此时可以用到索引,但是如果通配符不是只出现在末尾,则无法使用索引。
1 EXPLAIN SELECT * FROM employees.titles WHERE emp_no=‘10001‘ AND title LIKE ‘Senior%‘; 2 +----+-------------+--------+-------+---------------+---------+---------+------+------+-------------+ 3 | id | select_type | table | type | possible_keys | key | key_len | ref | rows | Extra | 4 +----+-------------+--------+-------+---------------+---------+---------+------+------+-------------+ 5 | 1 | SIMPLE | titles | range | PRIMARY | PRIMARY | 56 | NULL | 1 | Using where | 6 +----+-------------+--------+-------+---------------+---------+---------+------+------+-------------+
1 EXPLAIN SELECT * FROM employees.titles WHERE emp_no<‘10010‘ and title=‘Senior Engineer‘; 2 +----+-------------+--------+-------+---------------+---------+---------+------+------+-------------+ 3 | id | select_type | table | type | possible_keys | key | key_len | ref | rows | Extra | 4 +----+-------------+--------+-------+---------------+---------+---------+------+------+-------------+ 5 | 1 | SIMPLE | titles | range | PRIMARY | PRIMARY | 4 | NULL | 16 | Using where | 6 +----+-------------+--------+-------+---------------+---------+---------+------+------+-------------+
范围列可以用到索引(必须是最左前缀),但是范围列后面的列无法用到索引。同时,索引最多用于一个范围列,因此如果查询条件中有两个范围列则无法全用到索引。
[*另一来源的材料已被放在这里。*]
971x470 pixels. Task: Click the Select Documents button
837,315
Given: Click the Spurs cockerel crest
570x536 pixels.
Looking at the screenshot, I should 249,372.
1 EXPLAIN SELECT * FROM employees.titles 2 WHERE emp_no<‘10010‘ 3 AND title=‘Senior Engineer‘ 4 AND from_date BETWEEN ‘1986-01-01‘ AND ‘1986-12-31‘; 5 +----+-------------+--------+-------+---------------+---------+---------+------+------+-------------+ 6 | id | select_type | table | type | possible_keys | key | key_len | ref | rows | Extra | 7 +----+-------------+--------+-------+---------------+---------+---------+------+------+-------------+ 8 | 1 | SIMPLE | titles | range | PRIMARY | PRIMARY | 4 | NULL | 16 | Using where | 9 +----+-------------+--------+-------+---------------+---------+---------+------+------+-------------+
可以看到索引对第二个范围索引无能为力。这里特别要说明MySQL一个有意思的地方,那就是仅用explain可能无法区分范围索引和多值匹配,因为在type中这两者都显示为range。同时,用了“between”并不意味着就是范围查询,例如下面的查询:
1 EXPLAIN SELECT * FROM employees.titles 2 WHERE emp_no BETWEEN ‘10001‘ AND ‘10010‘ 3 AND title=‘Senior Engineer‘ 4 AND from_date BETWEEN ‘1986-01-01‘ AND ‘1986-12-31‘; 5 +----+-------------+--------+-------+---------------+---------+---------+------+------+-------------+ 6 | id | select_type | table | type | possible_keys | key | key_len | ref | rows | Extra | 7 +----+-------------+--------+-------+---------------+---------+---------+------+------+-------------+ 8 | 1 | SIMPLE | titles | range | PRIMARY | PRIMARY | 59 | NULL | 16 | Using where | 9 +----+-------------+--------+-------+---------------+---------+---------+------+------+-------------+
看起来是用了两个范围查询,但作用于emp_no上的“BETWEEN”实际上相当于“IN”,也就是说emp_no实际是多值精确匹配。可以看到这个查询用到了索引全部三个列。因此在MySQL中要谨慎地区分多值匹配和范围匹配,否则会对MySQL的行为产生困惑。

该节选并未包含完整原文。